What do people carry with them when they are leaving beloved homes and know them may never return? Ever since I received an invitation to be part of the Remembering Partition event at Godrej Culture Labs, I've been putting stories together asking people I’ve interviewed to contribute to the museum.
A few days ago, I went to visit Madhuri Sheth whom I had interviewed for my book Sindh: Stories from a Vanished Homeland and she gave me a hand-written Sindhi manuscript on herbal remedies which I packed and couriered to the museum. The manuscript was one of the precious belongings of her father, Udharam. Based on what she told me, here is something about it.
Udharam Holaram Gurnani came from a wealthy zamindar family of Old Sukkur, Sindh. To live an independent life, he left home and took up a job with the railways. Posted to different parts of the province, he lived with his wife and children in quarters provided by the railways. Whenever he was transferred to Sukkur, he would be given one of his father’s houses to live in. Udharam had studied only up to the fourth standard, but he had a wide range of interests – from medicine to spirituality and detective stories – and read a lot. He discussed philosophy with his friends, and his children were often included in the discussions.
Hemu Kalani
In August 1947, there were riots in Quetta and trains filled with fleeing women and children passed through Sukkur. Soon, migrants from across the new border started arriving to settle.  The town, once a prosperous place – a major centre of the fight for freedom, where 19-year-old Hemu Kalani had been hanged for his activities during the Quit India movement – changed fast with reports of looting and violence.
Udharam opted for a transfer across the new border. The family arrived in Bombay by ship from Karachi and lived on the docks for one and a half months, waiting for Udharam to be assigned a location.  Other families shared this plight. They cordoned off areas in unused parts of the dock’s warehouses, for themselves and their boxes of belongings. The government was distributing food, but there were no proper sanitary facilities.

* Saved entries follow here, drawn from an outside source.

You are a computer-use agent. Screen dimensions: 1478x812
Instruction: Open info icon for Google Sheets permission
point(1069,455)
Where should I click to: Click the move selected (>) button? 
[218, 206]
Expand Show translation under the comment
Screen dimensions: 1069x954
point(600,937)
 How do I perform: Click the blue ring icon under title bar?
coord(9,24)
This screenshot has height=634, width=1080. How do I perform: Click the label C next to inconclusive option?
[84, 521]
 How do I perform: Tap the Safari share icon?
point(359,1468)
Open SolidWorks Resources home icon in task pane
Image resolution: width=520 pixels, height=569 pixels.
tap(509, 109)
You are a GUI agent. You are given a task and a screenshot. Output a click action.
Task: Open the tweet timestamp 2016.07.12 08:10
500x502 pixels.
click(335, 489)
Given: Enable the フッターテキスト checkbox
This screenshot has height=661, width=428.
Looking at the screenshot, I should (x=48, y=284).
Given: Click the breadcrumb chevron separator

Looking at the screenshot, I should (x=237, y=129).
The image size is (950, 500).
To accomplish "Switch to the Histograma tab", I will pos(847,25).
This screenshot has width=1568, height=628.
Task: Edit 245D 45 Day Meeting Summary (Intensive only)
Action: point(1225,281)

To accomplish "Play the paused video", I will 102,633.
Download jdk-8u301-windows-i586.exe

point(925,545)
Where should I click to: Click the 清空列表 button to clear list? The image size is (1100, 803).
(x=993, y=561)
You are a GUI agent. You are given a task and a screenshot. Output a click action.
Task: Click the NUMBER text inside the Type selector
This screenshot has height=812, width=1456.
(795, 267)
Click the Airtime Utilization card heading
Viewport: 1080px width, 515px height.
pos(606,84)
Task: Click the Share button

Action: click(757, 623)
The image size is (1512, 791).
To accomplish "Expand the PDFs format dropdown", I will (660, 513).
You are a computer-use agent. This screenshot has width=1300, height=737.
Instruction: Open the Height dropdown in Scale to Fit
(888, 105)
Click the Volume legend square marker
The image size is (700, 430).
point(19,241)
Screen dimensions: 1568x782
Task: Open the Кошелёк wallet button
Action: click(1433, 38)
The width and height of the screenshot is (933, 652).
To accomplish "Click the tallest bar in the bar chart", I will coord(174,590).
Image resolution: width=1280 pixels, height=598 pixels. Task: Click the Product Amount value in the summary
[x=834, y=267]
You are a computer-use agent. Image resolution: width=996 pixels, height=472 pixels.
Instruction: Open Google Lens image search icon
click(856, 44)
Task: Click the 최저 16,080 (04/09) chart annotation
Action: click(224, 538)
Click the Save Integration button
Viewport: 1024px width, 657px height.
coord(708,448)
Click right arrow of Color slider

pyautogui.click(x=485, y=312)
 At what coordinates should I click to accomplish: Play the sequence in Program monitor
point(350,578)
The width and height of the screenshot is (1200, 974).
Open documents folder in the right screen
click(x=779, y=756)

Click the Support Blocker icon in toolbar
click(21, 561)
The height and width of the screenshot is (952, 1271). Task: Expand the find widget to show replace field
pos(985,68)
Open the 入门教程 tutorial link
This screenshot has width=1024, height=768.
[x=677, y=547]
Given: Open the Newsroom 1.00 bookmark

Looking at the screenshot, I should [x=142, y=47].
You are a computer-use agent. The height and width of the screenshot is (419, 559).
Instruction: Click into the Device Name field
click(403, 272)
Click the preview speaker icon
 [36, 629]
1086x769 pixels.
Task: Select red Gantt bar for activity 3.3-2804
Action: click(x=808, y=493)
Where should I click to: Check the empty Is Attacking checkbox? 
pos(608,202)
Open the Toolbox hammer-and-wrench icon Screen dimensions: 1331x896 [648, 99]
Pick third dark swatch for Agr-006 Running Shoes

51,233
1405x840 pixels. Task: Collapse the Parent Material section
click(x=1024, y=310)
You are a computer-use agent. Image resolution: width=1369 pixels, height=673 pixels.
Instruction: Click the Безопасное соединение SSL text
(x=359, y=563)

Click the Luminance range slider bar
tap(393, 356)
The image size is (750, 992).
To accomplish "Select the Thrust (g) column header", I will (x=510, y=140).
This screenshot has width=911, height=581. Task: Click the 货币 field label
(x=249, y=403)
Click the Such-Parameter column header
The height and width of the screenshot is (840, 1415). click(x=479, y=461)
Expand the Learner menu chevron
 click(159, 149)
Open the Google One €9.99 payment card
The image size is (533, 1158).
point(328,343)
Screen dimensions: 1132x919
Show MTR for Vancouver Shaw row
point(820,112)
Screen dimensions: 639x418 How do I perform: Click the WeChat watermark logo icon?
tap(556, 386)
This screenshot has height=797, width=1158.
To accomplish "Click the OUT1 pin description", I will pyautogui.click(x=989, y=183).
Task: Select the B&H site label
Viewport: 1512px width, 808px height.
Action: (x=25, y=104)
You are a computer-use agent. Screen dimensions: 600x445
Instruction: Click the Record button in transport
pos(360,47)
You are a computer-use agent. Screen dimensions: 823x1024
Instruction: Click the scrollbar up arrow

When Udharam was issued posting orders for Achnera, a junction between Agra and Mathura, the family moved there but had to live on the platform for another few months, until quarters were allotted.  Even when baby Neelam, the youngest boy of Udharam and Parmeshwari’s nine children, died on the Achnera railway platform, the family continued to take the hardship in its stride, always conscious that there were others who had suffered more.
It was in 1987, when Udharam died, that his daughter Madhuri Sheth (born in June 1935) came across this manuscript, one of the precious belongings carried from Sindh in the boxes that had survived the months on the Bombay docks and the Achnera railway platform along with the family.  Udharam used these remedies along with healthy foods to treat illness in the family.